The yarn feeder of claim 1, characterized in that said second series of prongs (140, 240) is attached to a bracket (142, 242) swinging about an hinging axis (A1, A5), upon control of said motor (146, 246,) via torque multiplying means.
The yarn feeder of claim 3, characterized in that said torque multiplying means comprise a cam (152, 154) which is attached to the driving shaft (144) of said motor (146) and is operatively engaged by an engaging member (156) which is attached to said bracket (142) at a misaligned position with respect to its hinging axis (A1, A5).
The yarn feeder of claim 4, characterized in that said cam consists of a cylindrical member (152) which is coaxially keyed to the driving shaft (144) of the motor (146) and has a contoured groove (154) on its outer surface, and said engaging member consists of a pin (156) which slidably engages said contoured groove (154).
The yarn feeder of claim 5, characterized in that said groove (154) has a substantially helical contour about the axis of the cylindrical member (152).
The yarn feeder of claim 3, characterized in that said torque multiplying means comprise a cross joint having one branch hinged to a crank (252) keyed to the driving shaft (244) of the motor (246) about an oblique axis (A3) intersecting the axis (A4) of the motor (246), and the other branch hinged to said support (242) about an axis (A6) lying at right angles to the hinging axis (A5) of the support (242).
The yarn feeder of any of claims 3 to 7, characterized in that the prongs of said first series and the prongs of said second series have opposed arched profiles.
The yarn feeder of any of claims 1 to 8, wherein all the prongs (36, 40) are equally spaced from each other and, at least in the area contacting the yarn, have cylindrical profiles with the same diameter, characterized in that said control unit (CU) is programmed to control said motor (46) based on the formula: $F_{out} = F_{in} e^{μ (N - 1) α},$
where F_out is the tension of the outcoming yarn, F_in is the tension of the incoming yarn, µ is the friction coefficient between the yarn and said prongs (36, 40), N is the overall number of prongs, and α is the angular extent of the portion of prongs engaged by the yarn.
The yarn feeder of any of claims 1 to 9, characterized in that said passive weft-braking device (22) comprises a substantially frustoconical hollow member (26), which is biased with its inner surface against the delivery edge (12a) of the drum (12) by a support (29), which is connected to said substantially frustoconical hollow member (26) via elastic means (27) and is axially movable, upon control of manual adjusting means (30, 34), for adjusting the pressure exerted by the substantially frustoconical hollow member (26) against the drum (12).
The yarn feeder of any of claims 1 to 10, characterized in that said motor is a stepper motor.

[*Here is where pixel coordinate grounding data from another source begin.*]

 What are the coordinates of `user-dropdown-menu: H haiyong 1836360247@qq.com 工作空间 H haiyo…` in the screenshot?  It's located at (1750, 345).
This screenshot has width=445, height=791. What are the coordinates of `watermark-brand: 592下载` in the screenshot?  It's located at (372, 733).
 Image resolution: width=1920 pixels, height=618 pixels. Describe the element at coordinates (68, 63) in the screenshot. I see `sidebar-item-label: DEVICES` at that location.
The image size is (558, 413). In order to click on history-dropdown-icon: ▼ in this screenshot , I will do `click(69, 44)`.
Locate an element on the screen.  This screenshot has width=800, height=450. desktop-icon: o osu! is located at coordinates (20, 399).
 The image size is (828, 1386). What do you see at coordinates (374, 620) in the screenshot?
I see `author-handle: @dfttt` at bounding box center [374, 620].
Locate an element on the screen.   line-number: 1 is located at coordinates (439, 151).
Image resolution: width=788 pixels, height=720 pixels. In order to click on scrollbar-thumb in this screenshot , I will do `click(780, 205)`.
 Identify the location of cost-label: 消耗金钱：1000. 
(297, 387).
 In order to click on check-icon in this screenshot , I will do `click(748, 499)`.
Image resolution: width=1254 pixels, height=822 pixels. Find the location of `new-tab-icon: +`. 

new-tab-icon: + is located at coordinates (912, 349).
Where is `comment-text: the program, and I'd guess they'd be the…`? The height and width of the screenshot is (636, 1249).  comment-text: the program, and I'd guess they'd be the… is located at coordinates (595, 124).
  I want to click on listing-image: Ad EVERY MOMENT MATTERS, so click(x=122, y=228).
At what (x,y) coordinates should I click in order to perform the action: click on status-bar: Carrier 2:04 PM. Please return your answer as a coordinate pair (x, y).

The yarn feeder of any of claims 1 to 11, characterized in that said control unit (CU) is normally programmed to enable said feedback control with the yarn unwinding from the drum and to disable it with the yarn at rest, and is further provided with an operating mode (ALWAYS_LOOP), which may be enabled upon request, in which said feedback control is always enabled, even with the yarn at rest.
The yarn feeder of claim 12, characterized in that it comprises a yarn-locking member (347) which is attached to said second series of prongs (340) and is arranged in such a way as to engage at least one of the prongs of said first series (336) in the area engaged by the yarn, with the controlled, weft-braking device in a configuration of maximum braking, whereby the yarn is clamped between said yarn-locking member (347) and said at least one prong of said first series (336).
The yarn feeder of claim 13, characterized in that said yarn-locking member (347) has at least one recess (347', 347") which is suitably shaped to partially embrace said at least one prong of said first series (336) with the controlled, weft-braking device in said configuration of maximum braking.